College Street became a classroom Tuesday afternoon as Yale’s Graduate Employees and Students Organization organized to protest the University’s increasing reliance on part-time instructors.

250 graduate students, staff and faculty members staged a teach-out on College Street yesterday to protest a trend toward casualization — the increased employment of teachers on a part-time rather than a full-time basis — which they claim is damaging education at Yale and at campuses nationwide. The teach-out outlined why shifting from a primarily tenure-track faculty to a primarily part-time system would change the face of academia and limit academic freedom.

[ydn-legacy-photo-inline id=”13828″ ]

To make way for the teach-out, Chapel Street was closed from Grove Street to Elm Street for some time in the middle of the day Tuesday. Chairs were arranged in the streets for those participating in the event.

According to GESO chair Melissa Mason, part-time faculty and graduate students make up 72 percent of the teaching force in Yale College, meaning only 28 percent of the instruction is done by professors. She said this statistic, representative of a nationwide trend, troubles GESO members because it forecasts a difficult academic job market for new doctoral degree recipients searching for coveted tenure track positions.

“We’re concerned about finding secure jobs,” Mason said. “My success depends on someone else’s failure [to gain reappointment].”

Graduate School Dean Jon Butler said he did not think Mason’s calculations about teaching at Yale are correct.

“I don’t believe that the numbers are at all accurate,” he said. “They simply don’t reflect teaching at Yale and they don’t reflect student experience.”
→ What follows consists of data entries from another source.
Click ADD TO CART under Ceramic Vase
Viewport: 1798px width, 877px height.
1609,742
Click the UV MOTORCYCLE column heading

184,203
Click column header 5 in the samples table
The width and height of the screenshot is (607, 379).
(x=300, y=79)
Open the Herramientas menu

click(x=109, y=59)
In a March letter to Mason, University President Richard Levin sought to address graduate students’ concern about future employment in the academic job market.

“Yale’s most important responsibility is to maintain and enhance the strength and excellence of the Graduate School and its programs so that students earning doctorates from Yale will continue to be among the candidates most sought after by other colleges and universities,” he wrote.

Under the current system, part-time faculty must reapply for their jobs at the beginning of each academic year, leaving their future in the hands of University officials guided by any number of motives, said an adjunct professor at Yale who asked not to not be named for fear of professional repercussions. The professor, who submitted a statement that was read at the teach-out, described the ordeal of reapplying each year as a “Sisyphus routine.”

Scott Bruton of the Rutgers University chapter of the American Federation of Teachers said that when universities like Yale overwhelmingly employ part-time faculty, it forces young faculty to teach several courses at multiple institutions just to make ends meet.

“We have turned the honored profession of working at a college or university into the equivalent of full-time piece work,” Bruton said.

While the small proportion of tenure-track jobs in today’s academic job market has hurt would-be professors, Bruton said, undergraduates also feel the squeeze. When faculty rush between courses in order to scrape together a living, Bruton said, “students are left without professional contacts and letters of recommendation.”

Some of the undergraduates in Tuesday’s crowd voiced the same concerns brought to light by Bruton and Mason. Margaret Sharp ’08 emphasized the impact that teaching assistants had on her Yale education.

“The people who actually grade my papers, answer my questions and help me on the problem set are graduate students,” she said. “I know it’s really difficult for them not to have a sense of security.”

Hugh Baran ’09 said he is concerned with the implications casualization has for Yale’s community of scholars, adding that some of the best professors he has studied under are no longer at Yale.

“That’s a problem for all of us,” he said. “It’s a problem when you’re trying to foster a community where real scholarship happens and where people feel free enough to actually do that scholarship.”

For GESO spokesman Evan Cobb GRD ’08, the path to a solution lies in University recognition of academic unions like the one GESO proposes, something University administrators have explicitly opposed.

In his March letter, Levin wrote, “We continue to believe that as a matter of principle it is not appropriate to impose collective bargaining on the educational relationship between faculty and graduate students at Yale.”

Following the rally, students and faculty turned in blue exam booklets to Woodbridge Hall in which they had listed the reasons that Yale should move away from an increasingly casualized workforce.